# Records provided
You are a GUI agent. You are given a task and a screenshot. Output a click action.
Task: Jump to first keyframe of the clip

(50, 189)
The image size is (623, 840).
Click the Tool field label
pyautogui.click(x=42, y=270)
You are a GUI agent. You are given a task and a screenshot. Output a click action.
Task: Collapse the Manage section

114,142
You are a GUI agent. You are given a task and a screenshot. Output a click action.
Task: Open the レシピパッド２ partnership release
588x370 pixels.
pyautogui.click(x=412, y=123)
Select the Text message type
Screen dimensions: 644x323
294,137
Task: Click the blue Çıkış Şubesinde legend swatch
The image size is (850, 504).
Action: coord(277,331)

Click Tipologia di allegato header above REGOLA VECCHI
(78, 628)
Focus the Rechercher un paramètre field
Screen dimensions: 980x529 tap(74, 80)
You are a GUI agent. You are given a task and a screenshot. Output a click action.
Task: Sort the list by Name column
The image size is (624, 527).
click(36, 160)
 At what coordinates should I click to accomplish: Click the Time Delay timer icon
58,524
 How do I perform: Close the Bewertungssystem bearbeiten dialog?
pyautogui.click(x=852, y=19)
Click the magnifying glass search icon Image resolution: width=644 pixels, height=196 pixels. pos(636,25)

# Your task
Each line above is to be restated exactly as it stands.

# Solution
You are a GUI agent. You are given a task and a screenshot. Output a click action.
Task: Jump to first keyframe of the clip

(50, 189)
The image size is (623, 840).
Click the Tool field label
pyautogui.click(x=42, y=270)
You are a GUI agent. You are given a task and a screenshot. Output a click action.
Task: Collapse the Manage section

114,142
You are a GUI agent. You are given a task and a screenshot. Output a click action.
Task: Open the レシピパッド２ partnership release
588x370 pixels.
pyautogui.click(x=412, y=123)
Select the Text message type
Screen dimensions: 644x323
294,137
Task: Click the blue Çıkış Şubesinde legend swatch
The image size is (850, 504).
Action: coord(277,331)

Click Tipologia di allegato header above REGOLA VECCHI
(78, 628)
Focus the Rechercher un paramètre field
Screen dimensions: 980x529 tap(74, 80)
You are a GUI agent. You are given a task and a screenshot. Output a click action.
Task: Sort the list by Name column
The image size is (624, 527).
click(36, 160)
 At what coordinates should I click to accomplish: Click the Time Delay timer icon
58,524
 How do I perform: Close the Bewertungssystem bearbeiten dialog?
pyautogui.click(x=852, y=19)
Click the magnifying glass search icon Image resolution: width=644 pixels, height=196 pixels. pos(636,25)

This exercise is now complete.